Review: No Bears

Between the time this movie was shot and its release date in Japan, its director, Jafar Panahi, was jailed and then released by the Iranian government for engendering “propaganda against the establishment”; and this on top of the 20-year ban on filmmaking imposed on him a decade ago for the same charge. During the ban, Panahi has continued to make movies in semi-secrecy, and they have been as formally rigorous and thematically thought-provoking as any movies made in Iran—or the world, for that matter. No Bears, at the very least, is his boldest comment on the role of art under a repressive regime, though it’s also his most plot-dependent story in years, which is a function of the situation he created in making it.

Panahi plays himself making a movie remotely from an Iranian village on the Turkish border. Unable to travel abroad legally, he sends his crew to a town on the other side and, through his MacBook, directs his actors and sets up shots as long as the cell coverage cooperates. The movie he is making is about a dissident couple, Zara (Mina Kavani) and Bakhtiar (Bakhtiar Penjei), who are trying to secure fake passports in order to emigrate to the West. As we eventually find out, the actors are themselves trying to do the same thing, and Panahi is basically fictionalizing their situation to make a dramatic film, a strategy that backfires with unfortunate consequences. Meanwhile, in the village where Panahi is temporarily resident, the locals look at him with a mixture of awe (his reputation as a director proceeded him, but mainly because his mother is from this area) and suspicion that grows to a certain level of contempt when rumors spread that he has accidentally taken a photo during his stay of a couple who are forbidden from seeing each other because the female half has been betrothed to another man ever since she was born. Panahi dismisses this claim by saying he did not take any such photo and gives the village elders his data card to prove it, but the tensions within the community are so strained that he must go the extra mile to convince them that he is telling the truth, and, as with the movie he’s trying so desperately to complete, his sense of righteousness gets the best of him and ends up making the matter much worse.

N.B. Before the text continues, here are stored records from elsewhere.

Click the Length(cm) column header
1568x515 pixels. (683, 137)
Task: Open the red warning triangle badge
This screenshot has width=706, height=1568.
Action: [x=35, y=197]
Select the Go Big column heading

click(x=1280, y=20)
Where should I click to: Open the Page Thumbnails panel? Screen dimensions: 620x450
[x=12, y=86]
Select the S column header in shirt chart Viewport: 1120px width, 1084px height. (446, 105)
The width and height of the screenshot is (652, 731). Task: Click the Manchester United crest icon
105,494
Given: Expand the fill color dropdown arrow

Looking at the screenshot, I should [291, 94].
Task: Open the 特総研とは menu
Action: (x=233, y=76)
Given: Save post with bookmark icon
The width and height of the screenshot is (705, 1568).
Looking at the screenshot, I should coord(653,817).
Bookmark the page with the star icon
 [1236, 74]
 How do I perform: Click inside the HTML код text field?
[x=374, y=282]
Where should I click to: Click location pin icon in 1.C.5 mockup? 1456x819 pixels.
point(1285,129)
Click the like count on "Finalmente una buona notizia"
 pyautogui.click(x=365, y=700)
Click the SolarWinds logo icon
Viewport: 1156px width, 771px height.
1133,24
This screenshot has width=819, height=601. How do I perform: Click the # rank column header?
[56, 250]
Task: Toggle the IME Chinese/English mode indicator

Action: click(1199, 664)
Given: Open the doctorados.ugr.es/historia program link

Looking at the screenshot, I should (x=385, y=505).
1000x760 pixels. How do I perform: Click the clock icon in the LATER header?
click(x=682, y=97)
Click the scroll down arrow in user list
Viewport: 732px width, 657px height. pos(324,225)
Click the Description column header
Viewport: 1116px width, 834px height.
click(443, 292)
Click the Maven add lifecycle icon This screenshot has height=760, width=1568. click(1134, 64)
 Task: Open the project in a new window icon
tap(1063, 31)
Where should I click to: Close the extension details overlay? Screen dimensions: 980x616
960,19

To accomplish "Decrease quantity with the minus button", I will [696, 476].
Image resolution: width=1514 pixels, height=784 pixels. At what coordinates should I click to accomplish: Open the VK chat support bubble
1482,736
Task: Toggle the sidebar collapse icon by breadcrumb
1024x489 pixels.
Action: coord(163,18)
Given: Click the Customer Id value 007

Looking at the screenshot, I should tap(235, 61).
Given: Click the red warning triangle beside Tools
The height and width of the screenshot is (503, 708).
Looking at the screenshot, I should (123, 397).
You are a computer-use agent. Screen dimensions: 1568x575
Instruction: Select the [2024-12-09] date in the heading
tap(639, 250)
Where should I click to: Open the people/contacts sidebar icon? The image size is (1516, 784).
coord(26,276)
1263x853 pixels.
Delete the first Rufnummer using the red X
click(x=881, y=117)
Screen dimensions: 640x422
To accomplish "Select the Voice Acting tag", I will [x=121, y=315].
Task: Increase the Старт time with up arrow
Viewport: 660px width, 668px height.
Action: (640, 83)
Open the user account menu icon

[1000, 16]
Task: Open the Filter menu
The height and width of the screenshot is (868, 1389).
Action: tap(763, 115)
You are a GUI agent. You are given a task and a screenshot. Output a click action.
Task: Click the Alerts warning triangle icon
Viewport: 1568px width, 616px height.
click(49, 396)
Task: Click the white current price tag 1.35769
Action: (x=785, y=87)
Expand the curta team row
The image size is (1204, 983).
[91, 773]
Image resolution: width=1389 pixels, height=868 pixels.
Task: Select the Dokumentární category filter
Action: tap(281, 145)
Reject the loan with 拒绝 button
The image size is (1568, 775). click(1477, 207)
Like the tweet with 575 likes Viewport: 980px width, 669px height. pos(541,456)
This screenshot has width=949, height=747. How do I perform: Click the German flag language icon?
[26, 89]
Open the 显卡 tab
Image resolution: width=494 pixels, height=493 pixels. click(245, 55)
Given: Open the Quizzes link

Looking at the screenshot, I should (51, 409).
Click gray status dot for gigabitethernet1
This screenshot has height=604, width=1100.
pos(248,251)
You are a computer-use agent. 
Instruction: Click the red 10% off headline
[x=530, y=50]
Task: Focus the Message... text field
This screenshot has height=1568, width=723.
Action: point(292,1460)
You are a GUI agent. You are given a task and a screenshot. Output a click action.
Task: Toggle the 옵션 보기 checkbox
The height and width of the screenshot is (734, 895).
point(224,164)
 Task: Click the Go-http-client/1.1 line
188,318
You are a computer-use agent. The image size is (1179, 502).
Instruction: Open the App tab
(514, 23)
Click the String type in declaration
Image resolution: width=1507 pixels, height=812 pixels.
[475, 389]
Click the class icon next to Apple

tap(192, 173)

The central plot thread is Panahi’s cordial but nonetheless defiant approach to local customs that he doesn’t believe in (“I don’t get the rationale”), an attitude that mirrors his defiance of the Iranian government. But the director doesn’t let himself off the hook. His status as an artist who looks at things from a position of objective intelligence has made him arrogant, and just as the poetic license he possesses prompts him to miscalculate what his machinations are actually doing to the couple who portray his principals in the Turkish movie-within-a-movie, his sense of aggrievement at his own circumstances leads to a second tragedy in the village that affects innocent people who have no involvement in his affairs, be they political or professional. Though No Bears has a rambling structure that’s often frustrating to follow—probably owing to the fraught circumstances of its production—it’s one of the most emotionally affecting works in Panahi’s filmography, and that’s saying something. 

In Persian. Now playing in Tokyo at Shinjuku Musashinokan (03-3354-5670), Human Trust Cinema Shibuya (03-5468-5551).